Fortunately for the Wengers, volunteers are never in short supply. Lois Wenger said Sunday school classes and youth groups from several local Mennonite churches look forward to helping. “Most people volunteer year after year,” she said, with many staking out specific shifts or tasks.

Several of the volunteers say they are amazed at the efficiency of the assembly line method of making the homemade doughnuts.

Debbie Huffman of Rockingham County said she enjoys “watch[ing] the rhythm of it all.” Huffman, who, along with her husband, Wayne, and members of their Sunday School class at Weaver’s Mennonite Church in Harrisonburg, ha
s volunteered to work every year since the sale moved to the fairgrounds, said the well-organized set-up makes it easier for volunteers to help out. Huffman’s class always chooses the 6 to 9 a.m. shift, while other groups in the church, including the youth group, meet earlier in the week to assemble boxes for the finished doughnuts.

Martha Martin and several women from Mount Pleasant Mennonite Church near Dayton also return to their 6 to 9 a.m. shift every year to mix batter. Martin, who lives in Dayton, said the women were asked to help out for the 1999 sale, and they’ve gladly come back each year. “Everyone working together, that’s what I like,” she explained.

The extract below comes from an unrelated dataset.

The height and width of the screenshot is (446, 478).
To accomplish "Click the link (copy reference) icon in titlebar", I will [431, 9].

For Ruth Ellen Dandurand, a junior at EMU, her volunteer efforts enable her to meet people she may not otherwise encounter. A native of Vermont, Dandurand was one of many EMU students in the kitchen for this shift; she and seven girls from her hall came out, as well as members of the EMU volleyball team. As she picked up raw doughnuts from the floured table and placed them on cloth-covered trays, she and her friends chatted easily with other volunteers, trading tales of school days, church functions and summer camp. Sometimes, surprisingly, they’d find they shared common experiences with the older, sometimes conservative, volunteers standing beside them at the rolling and cutting table – classes or professors, July weeks spent at Highland Retreat, church dinner dishes or youth group games. “It’s rewarding knowing that all these people in the process can work together,” she noted.

And, that the work and socializing they do now will help the needy and suffering around the world. “It’s a way to help people overseas,” Martin said. Dandurand, who’s not a member of the Mennonite faith, agreed with Martin. “It’s a way to help with the relief sale itself,” she added.

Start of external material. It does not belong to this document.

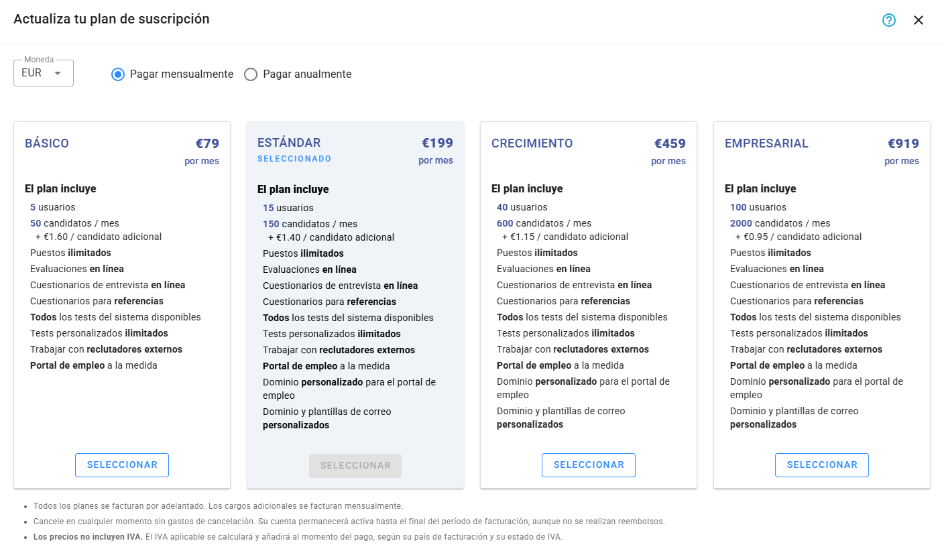
Task: Click the €459 Crecimiento price
Action: pyautogui.click(x=670, y=143)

By 8:45 a.m., the mixers on the 6 to 9 a.m. had mixed 18 batches of batter, and most of the doughnuts to be sold were boxed and ready for hungry customers. Volunteers for the 9 a.m. to noon shift began drifting in, receiving instructions from the tired, flour- and glaze-covered folks that preceded them. Lois and Robert Wenger remained with this shift, which made a few more dozen doughnuts and began clean-up duty. By the time the flour’s swept off the floor, the fryers are washed out and the equipment packed on the truck, the Wengers will have logged more than 12 hours making doughnuts.

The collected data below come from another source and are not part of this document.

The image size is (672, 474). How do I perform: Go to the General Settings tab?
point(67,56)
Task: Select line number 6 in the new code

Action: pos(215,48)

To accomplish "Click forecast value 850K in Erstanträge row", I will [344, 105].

As the 6 to 9 a.m. shift volunteers washed up, they readily accepted Lois Wenger’s offers of free doughnuts. Many were heading out to enjoy the rest of the relief sale, planning to buy food or crafts or bid on auction items to further support the relief sale’s mission. A bite of fresh, warm doughnut – fluffy inside, sweetly glazed outside, a hint of nutmeg and cinnamon dancing on the tongue – and the lost sleep and sore muscles from kneading basketball-sized chunks of dough melted away.